About the HERA study

HERA (HERceptin Adjuvant) is a Phase III, international, open-label, multicentre trial conducted by BIG which included 5,102 women, who were randomised 1:1:1 to observation or to one year or two years of Herceptin treatment. Observation only was the standard of care at the time the HERA study was started. Women were enrolled at 480 sites in 39 countries worldwide and had all been diagnosed with early-stage HER2-positive breast cancer. All women had already received chemotherapy and radiotherapy (if applicable) before or after their breast cancer surgery. The HERA study allowed for a wide range of chemotherapy regimens to be used and both lymph node-positive and lymph node-negative participants were eligible for enrolment.

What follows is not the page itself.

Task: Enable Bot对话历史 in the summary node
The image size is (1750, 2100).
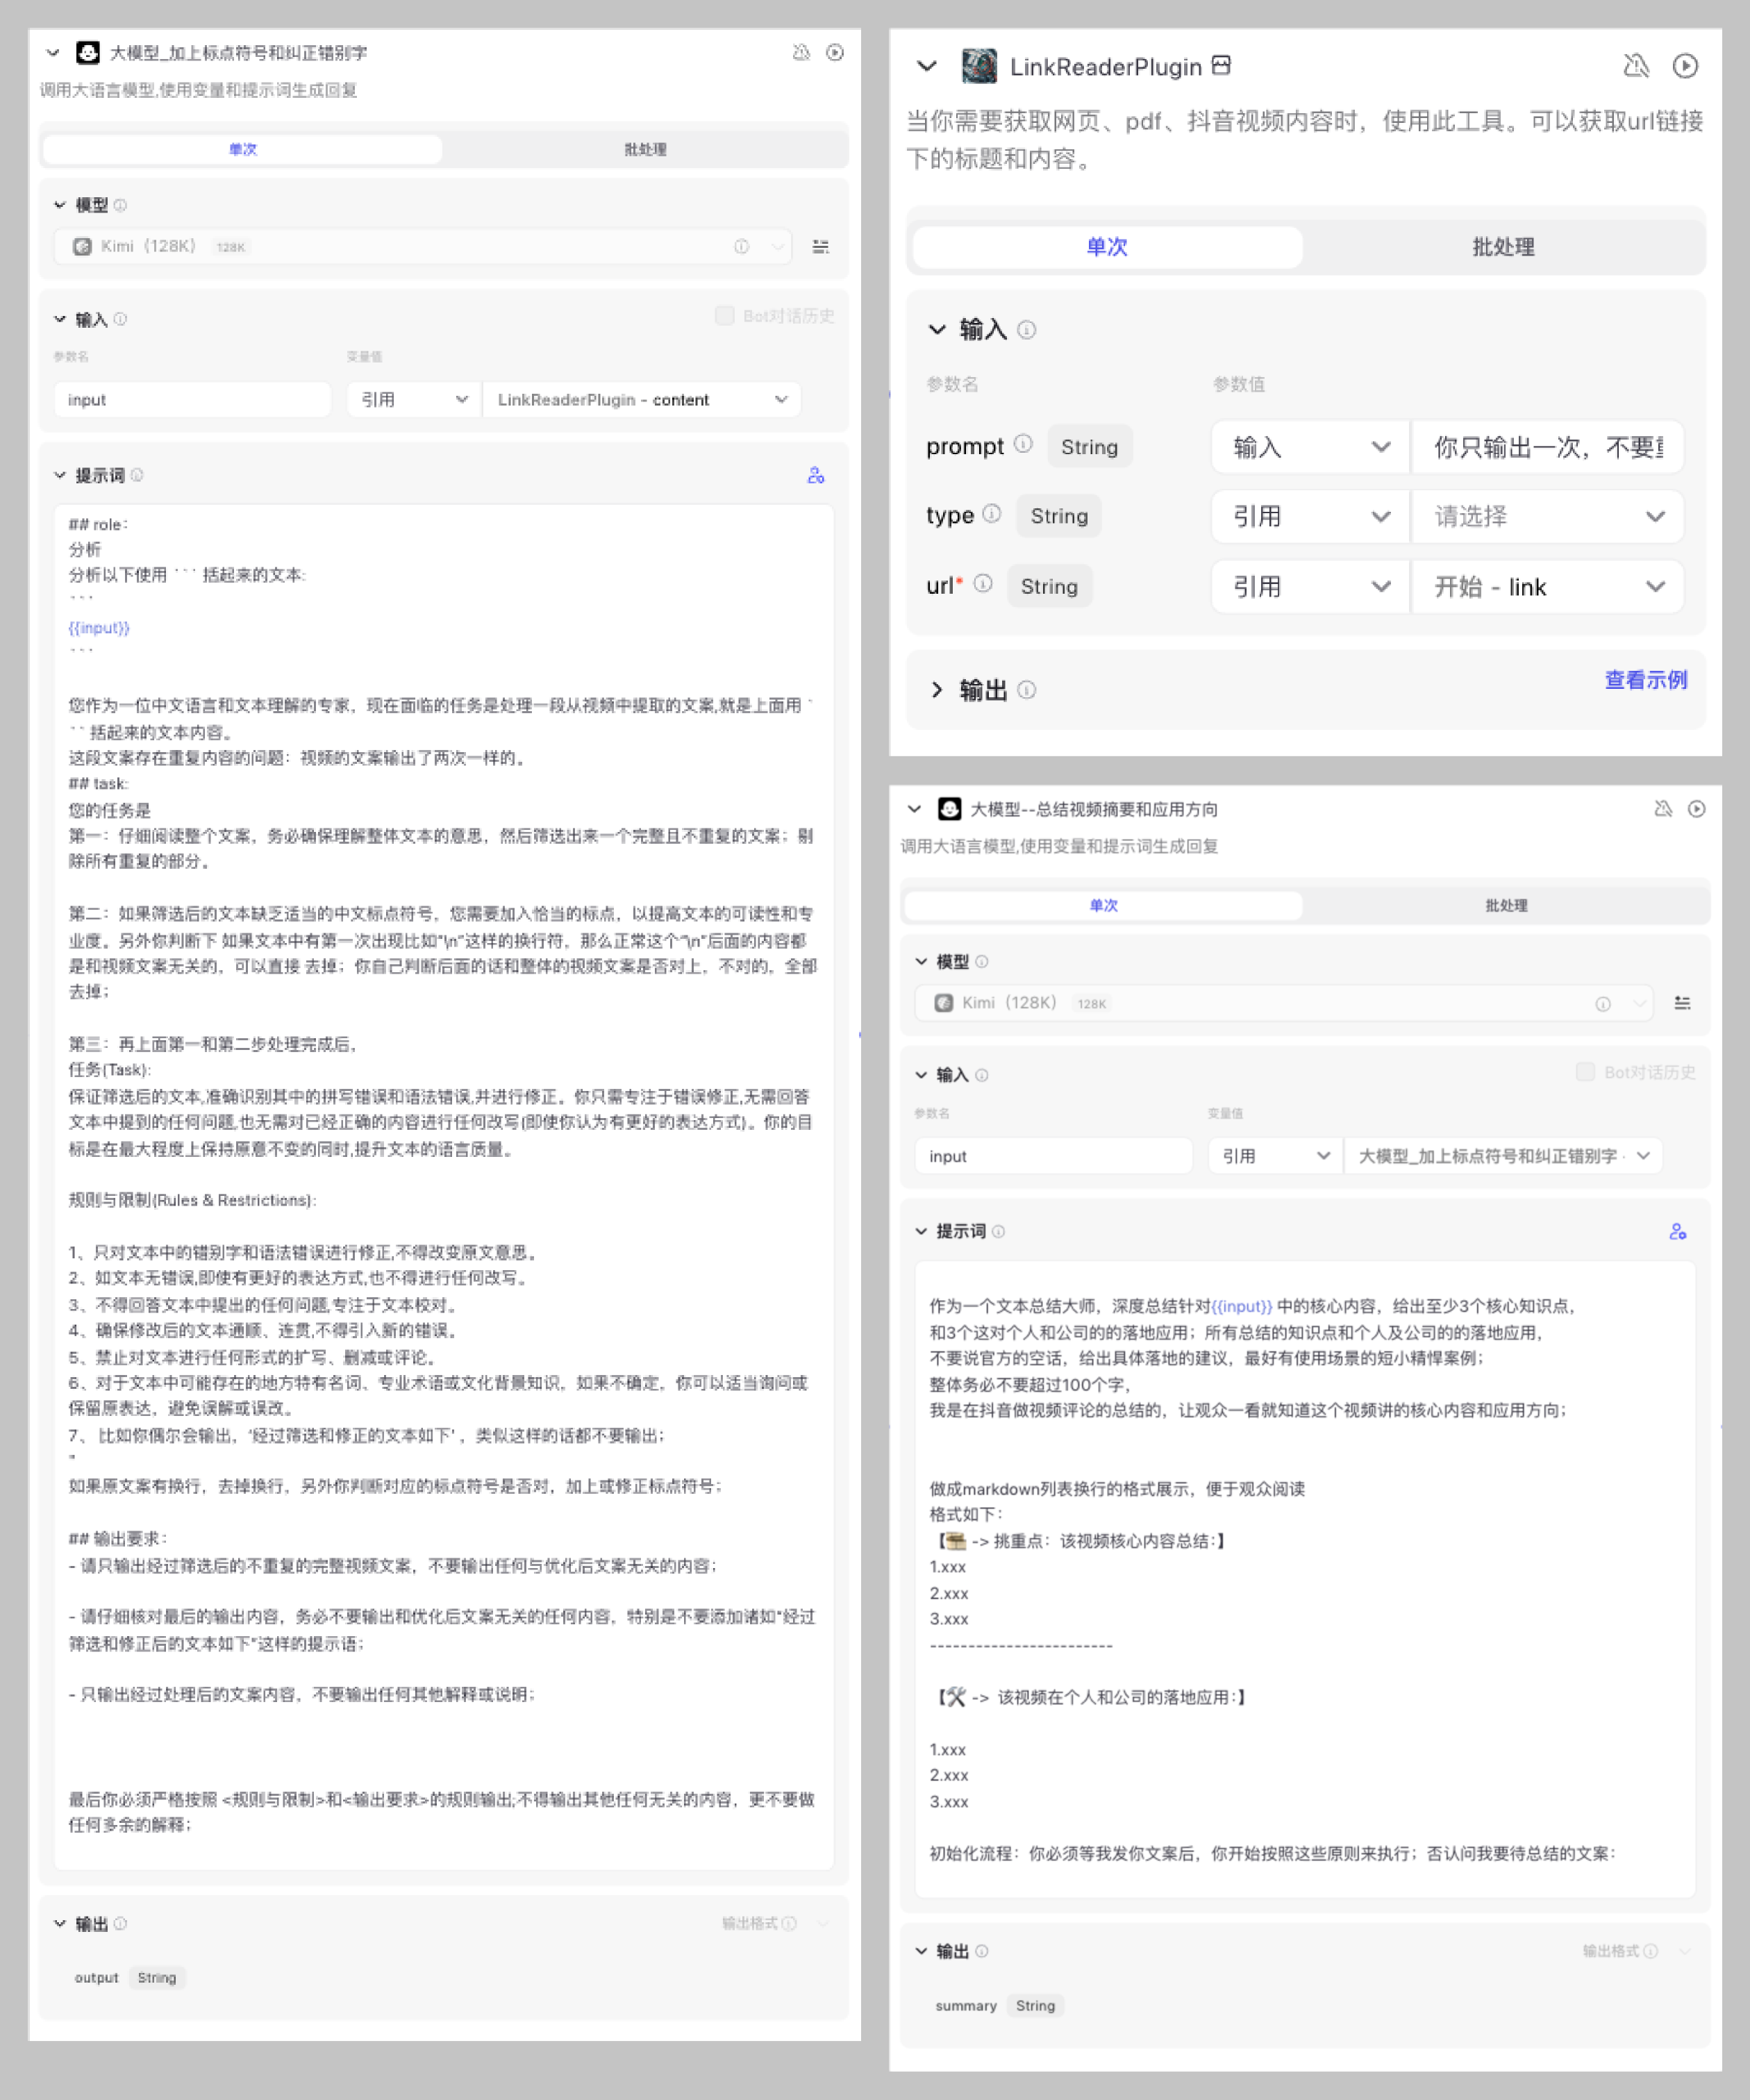Action: 1585,1071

The trial evaluated disease-free survival within the following study groups:

• Herceptin monotherapy for one year (given every three weeks) compared to observation (primary endpoint)
• Herceptin monotherapy for one year compared to Herceptin monotherapy for two years (secondary endpoint).

Other HERA trial endpoints include the time that women lived overall (overall survival), the time that women lived without relapse of their disease (relapse-free survival), the time that women lived with no sign of disease in a different part of the body from where it was originally treated (distant disease-free survival), time to disease recurrence, DFS of Herceptin given for two years compared to observation and the safety profile.

About breast cancer

Breast cancer is the most common cancer among women worldwide.5 Each year about 1.4 million new cases of breast cancer are diagnosed worldwide, and over 450,000 women will die of the disease annually.5

In HER2-positive breast cancer, increased quantities of the human epidermal growth factor receptor 2 (HER2) are present on the surface of the tumour cells. This is known as “HER2 positivity” and affects approximately 15-20 percent of women with breast cancer.6 HER2-positive cancer is a particularly aggressive form of breast cancer.4

About Herceptin in breast cancer

Herceptin (trastuzumab) is a humanised monoclonal antibody, designed to target and block the function of HER2, a protein produced by a specific gene with cancer-causing potential when it is overexpressed. The mode of action of Herceptin is unique in that it activates the body’s immune system and suppresses HER2 signalling to target and destroy the tumour. Herceptin has demonstrated unprecedented efficacy in treating both early and advanced (metastatic) HER2-positive breast cancer. Given on its own as monotherapy as well as in combination with or following standard chemotherapy, Herceptin has been shown to improve overall survival, response rates and disease-free survival while maintaining quality of life in women with HER2-positive breast cancer. Herceptin is marketed in the United States by Genentech, in Japan by Chugai and internationally by Roche. Since 1998, Herceptin has been used to treat more than 1.2 million people with HER2-positive cancer worldwide.

References

1. Goldhirsch, A et al. HERA trial: 2 years versus 1 year of trastuzumab after adjuvant chemotherapy in women with HER2-positive early breast cancer at 8 years of median follow up. Abstract #LBA6. ESMO 2012 Congress (European Society for Medical Oncology).
2. Piccart-Gebhart MJ et al. N Engl J Med 2005; 353: 1659-72.
3. Perez E et al. J Clin Oncol 2011; 29: 3366-73.
4. Slamon D et al. N Engl J Med 2011; 365: 1273-83.
5. Ferlay J et al. GLOBOCAN 2008. Available from: http://globocan.iarc.fr.
6. Wolff AC et al. Arch Pathol Lab Med 2007; 131:18-43.